> [Given exercise]: Put the lines of the items into a numbered list, from the line containing "Open the Edición menu" through the end of the items, both included. Leave out blank lines and the pictures.
_ _ _ _ _ _ _
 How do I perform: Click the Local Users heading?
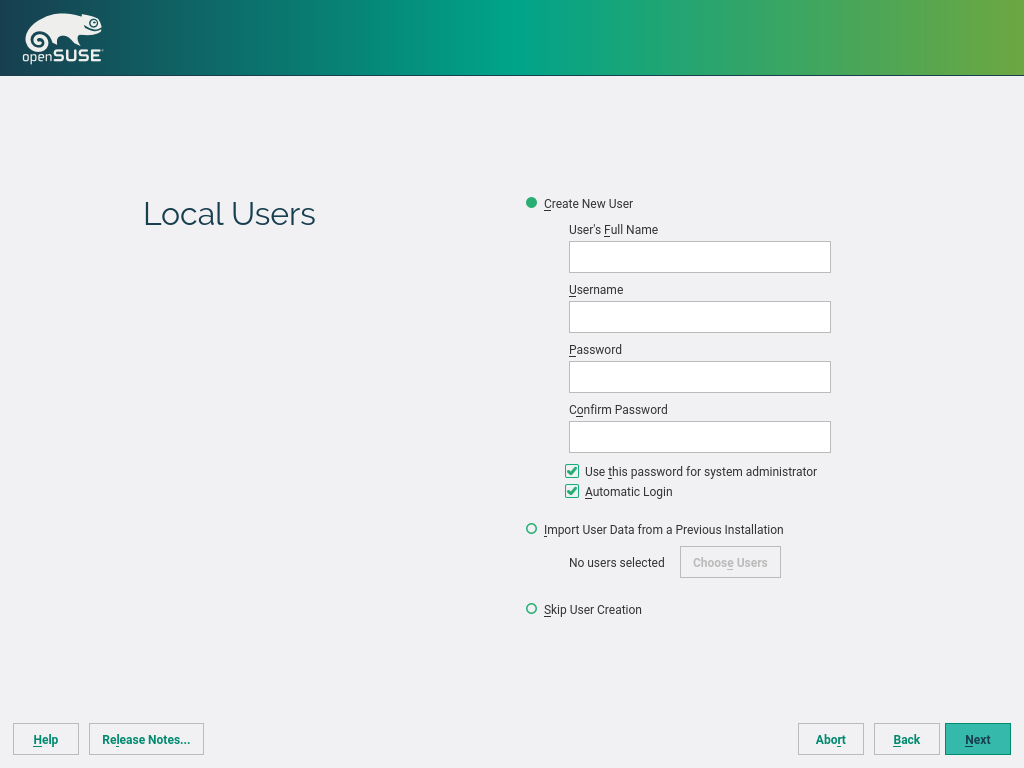229,214
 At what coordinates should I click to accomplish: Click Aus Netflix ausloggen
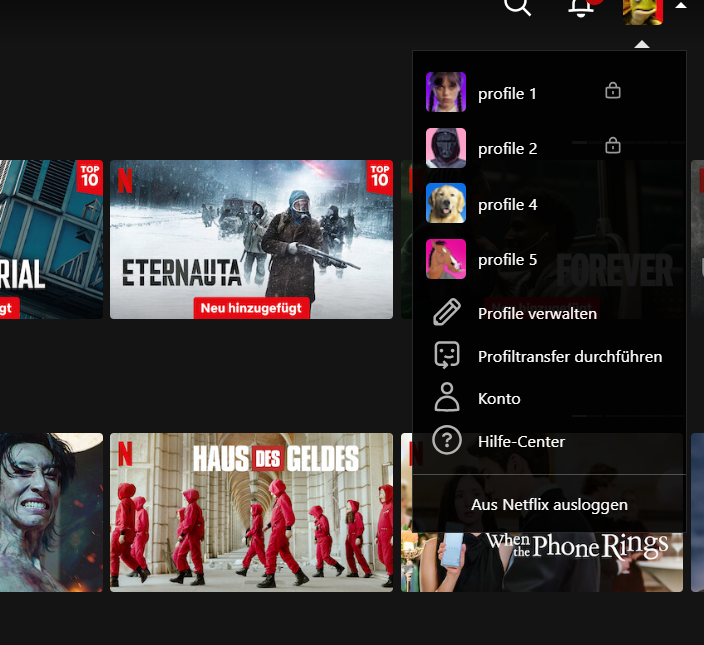pos(549,505)
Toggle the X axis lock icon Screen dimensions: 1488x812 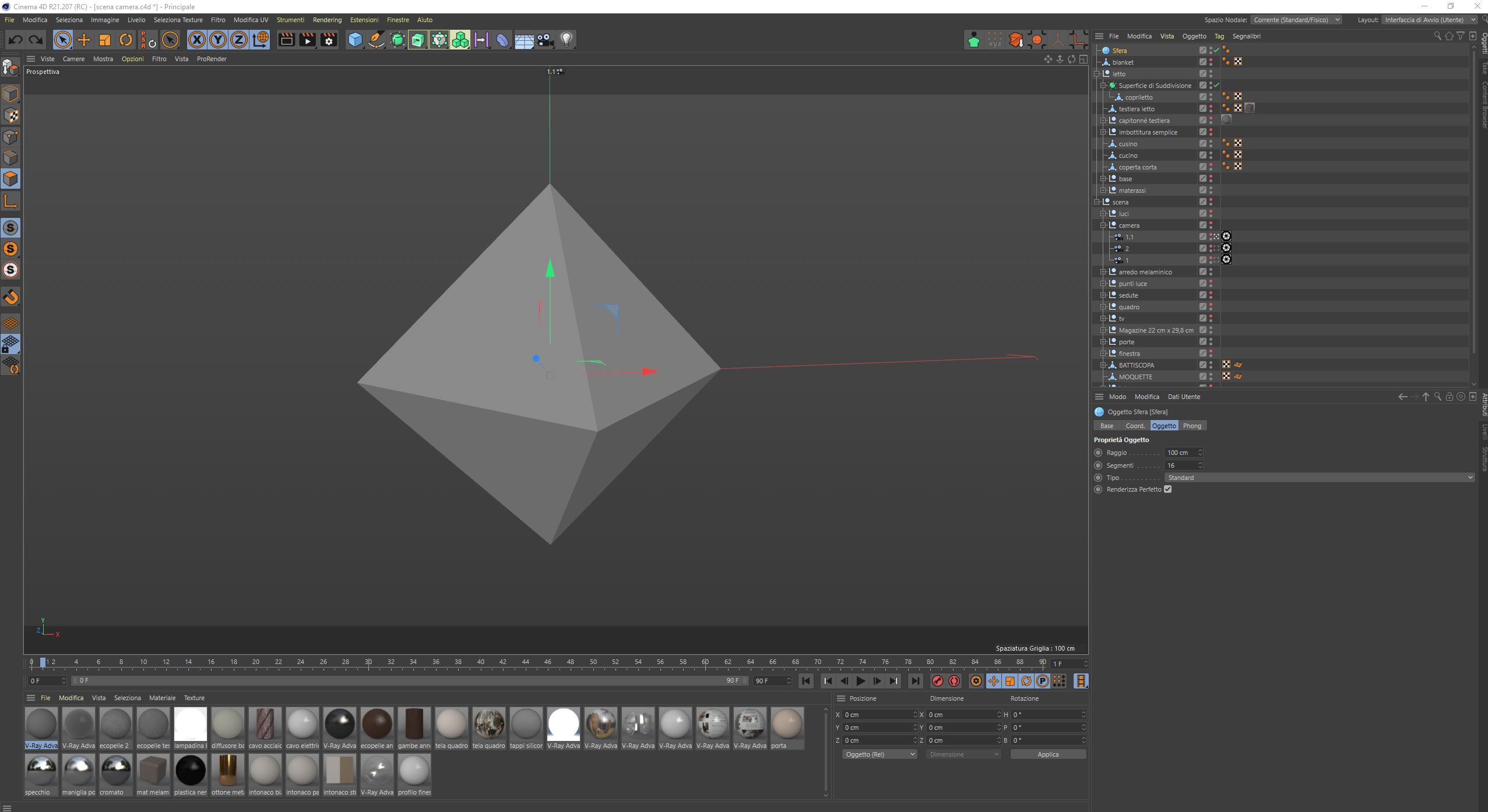coord(197,40)
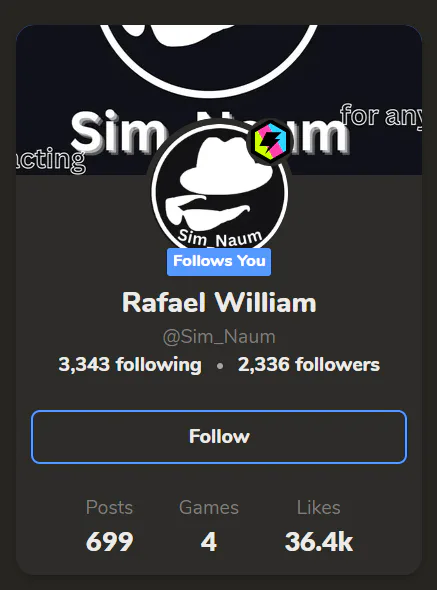
Task: Click the 'for any' text in the banner
Action: point(381,116)
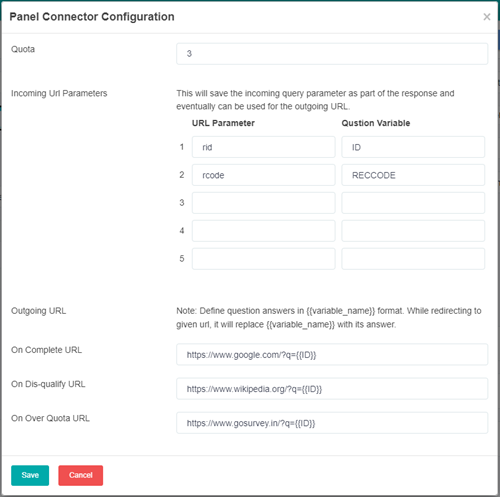Edit the On Complete URL field
The image size is (500, 497).
(x=332, y=355)
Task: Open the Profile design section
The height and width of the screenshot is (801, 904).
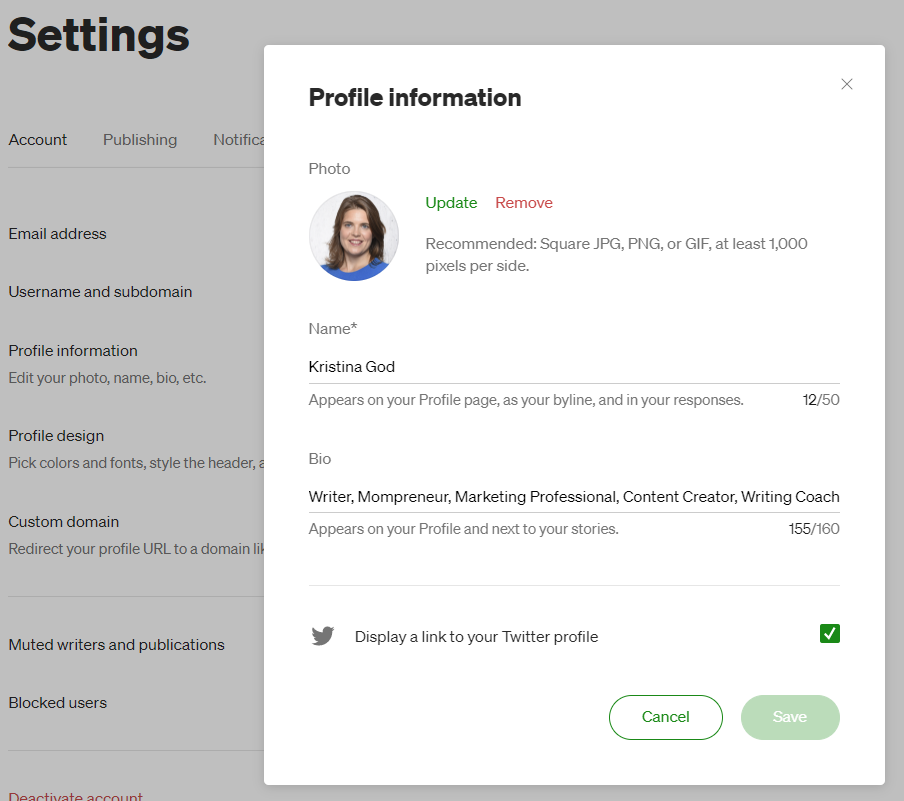Action: [x=56, y=435]
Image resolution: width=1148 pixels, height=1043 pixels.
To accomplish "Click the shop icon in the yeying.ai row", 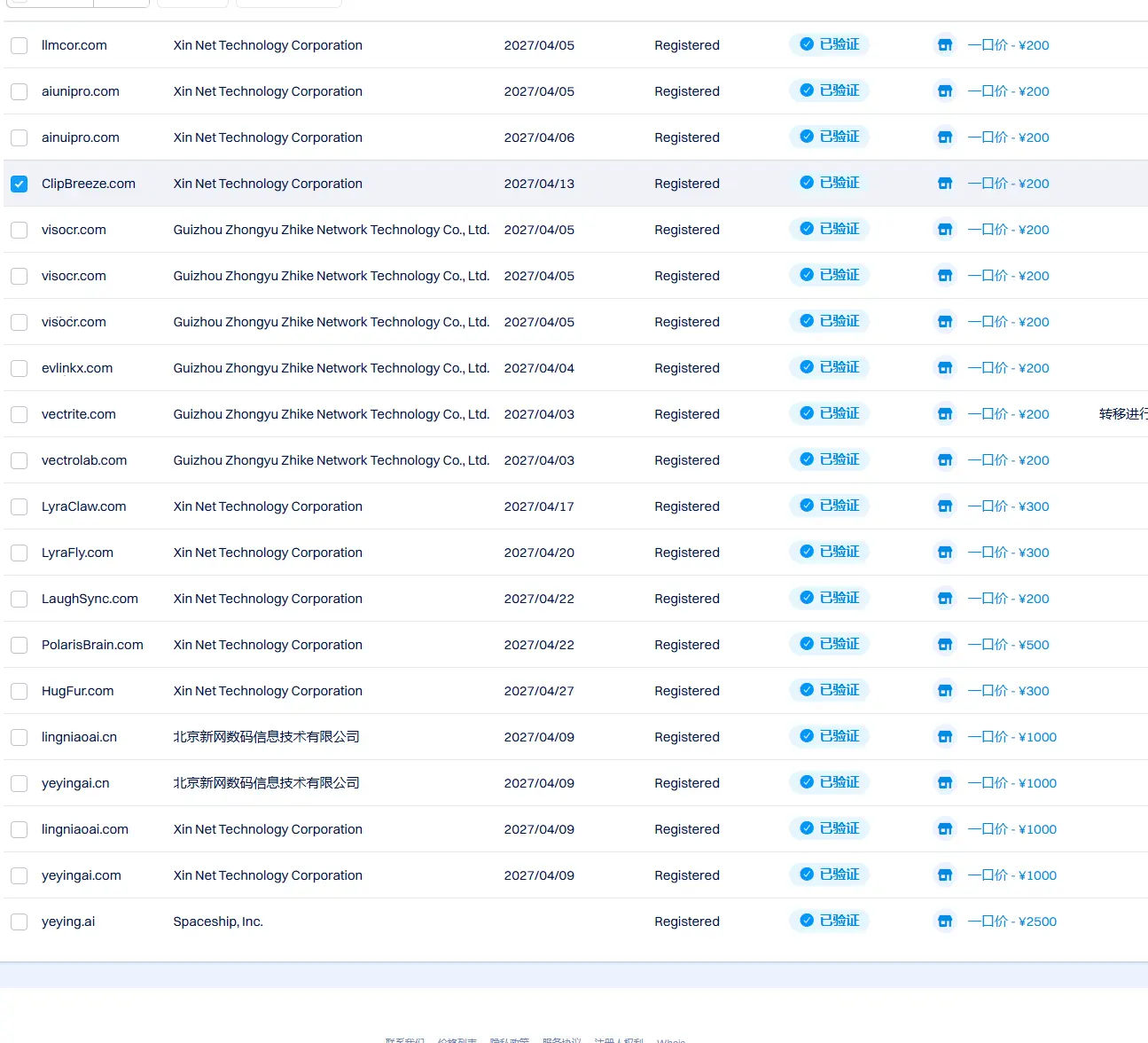I will (945, 921).
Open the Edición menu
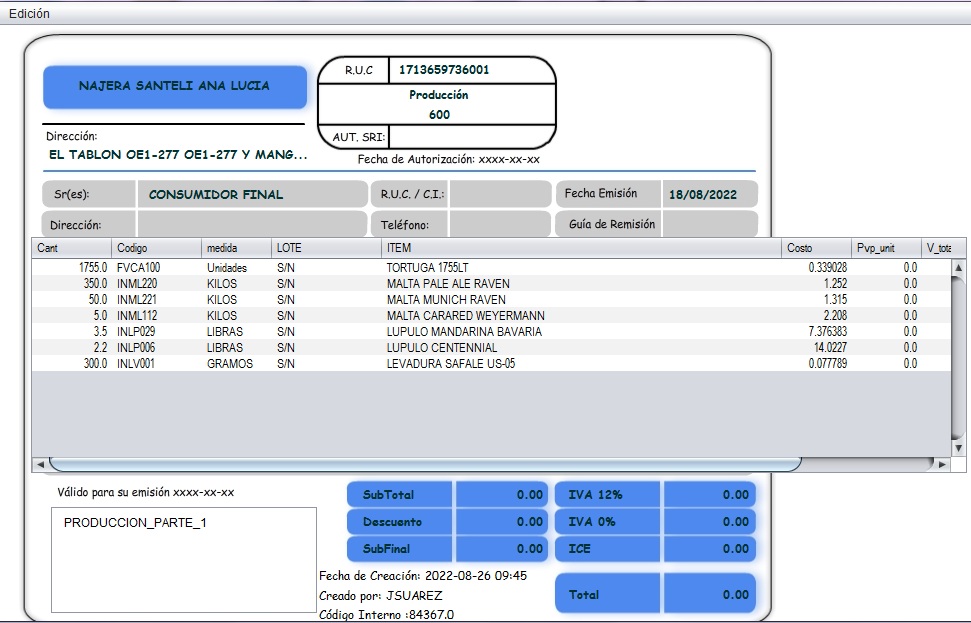Viewport: 971px width, 623px height. [x=29, y=14]
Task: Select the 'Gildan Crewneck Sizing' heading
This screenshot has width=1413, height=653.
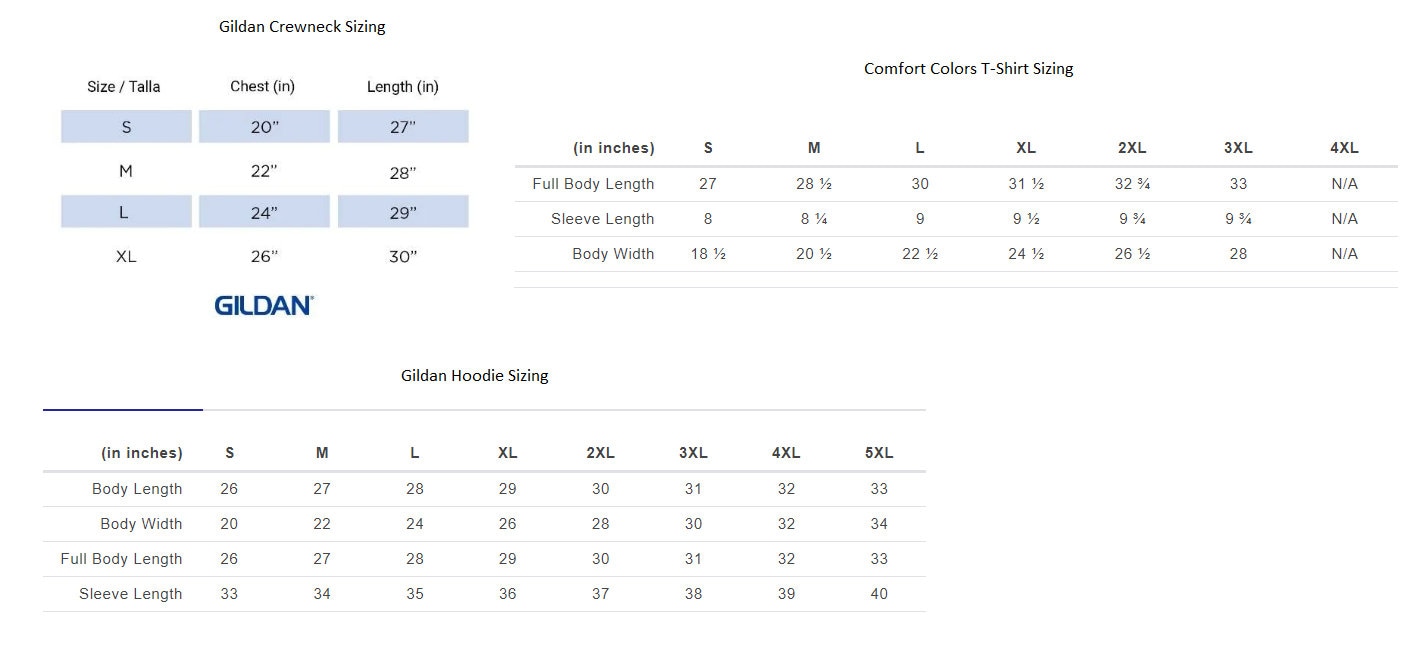Action: [x=302, y=27]
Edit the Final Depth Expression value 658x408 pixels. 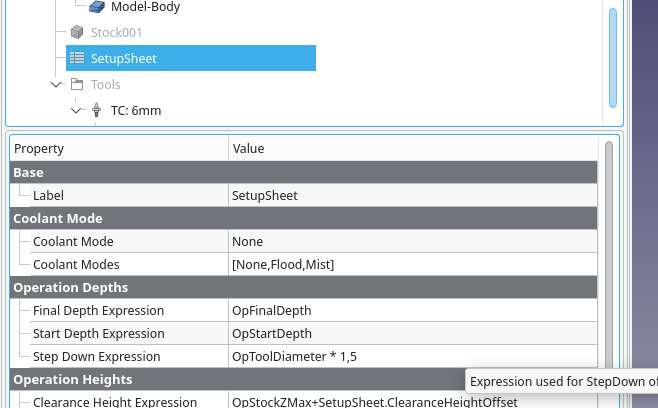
_ _ _ _ _ _ _
> [Solution]:
1. Open the Edición menu
2. Viewport: 971px width, 623px height. [x=29, y=14]
3. Task: Select the 'Gildan Crewneck Sizing' heading
4. This screenshot has width=1413, height=653.
5. Action: [x=302, y=27]
6. Edit the Final Depth Expression value 658x408 pixels. 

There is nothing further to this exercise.